- _Document extract_

Urologists should be prepared to justify ‘medical necessity’

May 22, 2013

The way medical necessity is currently being reviewed and judged is cause for concern.

 

 

 

 

 

We’re sure many of you are looking at the phrase “medical necessity” in the headline and asking yourself several questions. Don’t I already know what medical necessity is? Who would dare question the medical necessity of the services I provide for my patients? Why a discussion on medical necessity now? Is this “medical necessity” something new?

Unfortunately, the payers have changed the game again. And while the topic is not new, the way medical necessity is currently being reviewed and judged is cause for concern.

Ten years ago, no one would have questioned the medical necessity of services you provided your patients unless you were really practicing bad medicine. Sure, we have always gotten “medical necessity” denials on our explanation of benefit statements (the communication you get back from a payer indicating what you were paid or why you were not paid), but these were merely services you provided in which the diagnosis you appended to the service did not meet the requirements of the payer.

In other words, the ICD-9 diagnosis reported was not included in the list of diagnoses programmed in the computer. No one was questioning the medical necessity of the service provided.

 

Expect increasing scrutiny

Times have changed. The definition of medical necessity has not changed, but Medicare and other payers are questioning the medical necessity of the diagnostic tests and treatments that you are providing your patients. We can expect this to increase. In fact, the Office of the Inspector General has medical necessity in its work plan, and the Centers for Medicare & Medicaid Services has sanctioned recovery audit contractors (RACs) to look at medical necessity.

We think that it is reasonable to expect the federal government, followed by private payers, to rapidly move from no action related to medical necessity to an overreaction. For example, take a look at this RAC letter written to a provider in 2011:

“Right away, it is evident the condition of the patient (in terms of medical necessity) does not warrant an E/M service at the 99204 level. CPT code 99204 describes problems usually of moderate to high severity. Moderate to high severity is defined by CPT as problems for which the risk of morbidity (between this encounter and the next one) without treatment is moderate to high; there is a moderate to high risk of mortality without treatment (the treatment proffered at this time) or a moderate to high probability of severe, prolonged functional impairment (between this encounter and the next one).

“The patient in this case above has a little or no likelihood of mortality or prolonged functional impairment due to conditions described and the patient’s planned management. CPT code 99202 or possibly 99201 seems to adequately describe this patient’s condition. CPT code 99202 describes patients with problems that are low-to-moderate severity. CPT code 99201 describes patients with self-limiting or minor problems.”

We don’t have the documentation nor the details of the patient’s problem, but it is obvious from the RAC letter that there is a major disconnect between the CPT definition of medical necessity as interpreted by the RAC and the documentation guidelines sanctioned by Medicare.

How is medical necessity defined? How do you apply it, and more important, how do we function within the interpretation as determined by the payers?

Policy H-320.953[3] AMA Policy Compendium defines medical necessity as:

“Health care services or products that a prudent physician would provide to a patient for the purpose of preventing, diagnosing, or treating an illness, injury, disease or its symptoms in a manner that is:

  • (a) in accordance with generally accepted standards of medical practice

  • (b) clinically appropriate in terms of type, frequency, extent, site and duration, and

  • (c) not primarily for the convenience of the patient, physician, or other health care provider.”

- _Available data_
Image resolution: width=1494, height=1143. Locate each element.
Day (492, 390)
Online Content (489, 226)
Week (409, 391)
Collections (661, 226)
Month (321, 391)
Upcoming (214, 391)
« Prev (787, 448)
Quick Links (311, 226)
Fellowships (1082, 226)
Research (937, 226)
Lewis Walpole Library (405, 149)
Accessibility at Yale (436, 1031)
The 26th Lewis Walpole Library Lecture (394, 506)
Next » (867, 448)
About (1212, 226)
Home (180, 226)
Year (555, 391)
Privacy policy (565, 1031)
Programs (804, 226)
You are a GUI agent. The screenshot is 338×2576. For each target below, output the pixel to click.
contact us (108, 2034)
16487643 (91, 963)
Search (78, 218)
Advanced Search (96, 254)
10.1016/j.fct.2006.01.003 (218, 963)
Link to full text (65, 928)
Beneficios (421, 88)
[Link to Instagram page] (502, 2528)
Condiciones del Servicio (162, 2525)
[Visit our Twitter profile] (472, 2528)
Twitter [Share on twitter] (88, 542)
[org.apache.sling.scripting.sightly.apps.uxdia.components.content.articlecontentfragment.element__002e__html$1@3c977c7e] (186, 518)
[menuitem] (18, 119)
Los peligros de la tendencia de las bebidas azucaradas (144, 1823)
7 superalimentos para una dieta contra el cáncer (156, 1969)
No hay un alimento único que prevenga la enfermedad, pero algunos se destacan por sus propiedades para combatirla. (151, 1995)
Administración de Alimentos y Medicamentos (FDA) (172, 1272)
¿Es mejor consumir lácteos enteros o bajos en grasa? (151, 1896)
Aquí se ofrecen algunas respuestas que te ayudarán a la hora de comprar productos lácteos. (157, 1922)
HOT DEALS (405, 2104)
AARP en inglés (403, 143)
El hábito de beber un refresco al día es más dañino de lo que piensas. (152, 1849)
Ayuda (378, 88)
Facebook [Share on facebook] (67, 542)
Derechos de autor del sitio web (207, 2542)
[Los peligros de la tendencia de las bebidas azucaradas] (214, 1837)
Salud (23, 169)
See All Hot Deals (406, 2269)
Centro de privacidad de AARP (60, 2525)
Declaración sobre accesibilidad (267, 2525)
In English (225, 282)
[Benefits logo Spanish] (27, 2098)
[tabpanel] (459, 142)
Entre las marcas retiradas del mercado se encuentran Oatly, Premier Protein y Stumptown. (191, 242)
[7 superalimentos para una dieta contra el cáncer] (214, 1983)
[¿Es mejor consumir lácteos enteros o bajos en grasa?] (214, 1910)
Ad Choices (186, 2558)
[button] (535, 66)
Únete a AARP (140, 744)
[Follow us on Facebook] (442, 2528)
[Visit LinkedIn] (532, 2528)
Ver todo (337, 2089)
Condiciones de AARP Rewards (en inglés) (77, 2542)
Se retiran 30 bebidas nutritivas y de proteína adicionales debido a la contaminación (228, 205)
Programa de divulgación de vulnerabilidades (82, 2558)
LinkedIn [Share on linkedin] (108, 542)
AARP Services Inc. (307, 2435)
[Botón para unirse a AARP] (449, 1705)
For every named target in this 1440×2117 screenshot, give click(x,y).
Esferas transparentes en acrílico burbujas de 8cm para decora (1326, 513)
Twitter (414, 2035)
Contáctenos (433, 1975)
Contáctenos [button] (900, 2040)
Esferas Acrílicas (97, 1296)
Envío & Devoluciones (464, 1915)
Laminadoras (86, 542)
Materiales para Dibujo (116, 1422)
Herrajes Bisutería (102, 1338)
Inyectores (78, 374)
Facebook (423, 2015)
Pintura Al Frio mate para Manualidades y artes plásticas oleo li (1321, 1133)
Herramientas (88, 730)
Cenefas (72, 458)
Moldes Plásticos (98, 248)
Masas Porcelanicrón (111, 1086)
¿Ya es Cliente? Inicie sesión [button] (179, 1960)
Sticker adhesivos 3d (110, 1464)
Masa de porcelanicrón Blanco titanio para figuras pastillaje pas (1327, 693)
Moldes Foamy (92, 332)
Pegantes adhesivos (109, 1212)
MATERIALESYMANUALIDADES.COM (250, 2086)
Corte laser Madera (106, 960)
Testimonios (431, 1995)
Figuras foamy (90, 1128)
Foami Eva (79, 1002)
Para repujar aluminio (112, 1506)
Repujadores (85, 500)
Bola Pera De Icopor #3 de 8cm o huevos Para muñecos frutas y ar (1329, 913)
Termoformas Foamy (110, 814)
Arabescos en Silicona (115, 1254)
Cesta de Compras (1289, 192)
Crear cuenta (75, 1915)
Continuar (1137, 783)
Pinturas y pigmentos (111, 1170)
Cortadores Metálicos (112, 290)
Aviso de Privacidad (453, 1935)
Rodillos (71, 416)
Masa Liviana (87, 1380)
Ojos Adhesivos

- _Task objective_
According to the article on medical necessity, why did the earlier "medical necessity" denials on explanation of benefit statements not mean that anyone was questioning the services provided?

- _Finished task_
Those denials came only because the ICD-9 diagnosis appended to the service was not in the list of diagnoses programmed into the payer's computer, so it did not meet the payer's requirements. The medical necessity of the service itself was not being questioned.